"Green" vs "Green"

Posted on May 3, 2012 by


There was an article recently in the Oregonian, “Lawsuit against wind energy project near Steens Mountain pits green groups against green project“.   After reading the article it became clear that there is just no pleasing some people.

I am skeptical of “green” energy, particularly wind farms, especially in Oregon where we have an abundance of hydroelectricity.  I am unsure of its cost vs. production, the necessity of them, subsidies they receive, particularly when they get paid not to produce, and overall efficiency.

However the groups opposing the Echanis project weren’t objecting because of the concerns I shared.   In fact, I was really unsure what or why they were upset.  My first thought is apparently they’ve never been to Harney County or Southeastern Oregon because, well, there’s nothing really there in terms of people or jobs.  Also they apparently failed to notice that the wind farm would be on PRIVATE land.

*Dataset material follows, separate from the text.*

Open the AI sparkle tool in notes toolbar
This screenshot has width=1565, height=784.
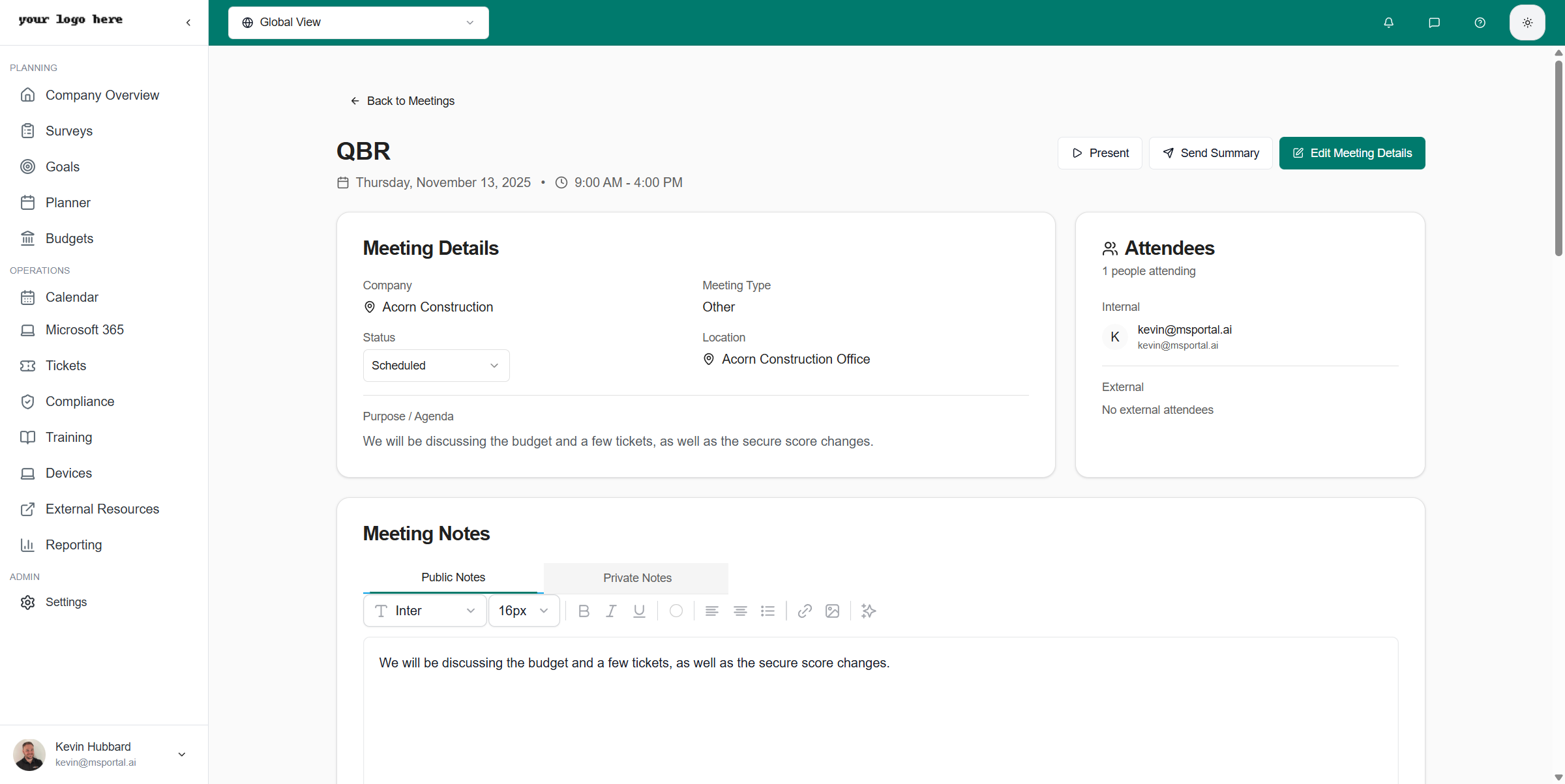[868, 611]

Harney County is Oregon’s lowest populated county with little over 7,400 residents and the unemployment  is 12.5 percent. According to the article, “…the Echanis project to provide 100 construction jobs and up to 12 full-time maintenance jobs…equal to about 1,500 jobs in Portland…”

The United States government has approved the project and the Bureau of Land Management (BLM) has published an Environmental Impact Statement on the project.  If this project was not environmentally friendly our current administration would have shut it down.  The Oregonian reports that the project would be on a 10,000 acre private ranch and have 44 miles of transmission lines. In Harney county those numbers are miniscule, particularly when comparing it to the 170,000 acre Steens Mountain Wilderness area.

The real issue here is not about the potential effect to the environment.  It is about a group of people out of urban Oregon, Portland, Bend and Eugene, trying to dictate how to rural Oregonians how to live.  They have no idea what it takes to be sustainable in Southeastern Oregon, an area that is not mild in climate nor the type of work it takes to survive.  If the residents of Harney County thought it was not good for them nor the environment they would oppose it themselves, they don’t need a weekend warrior telling them so.  They’ve been there a lot longer than you have.

“Green” groups if you truly care about a “green” economy, jobs and others overall well-being, then move your Prius out-of-the-way and let rural Oregonians go to work.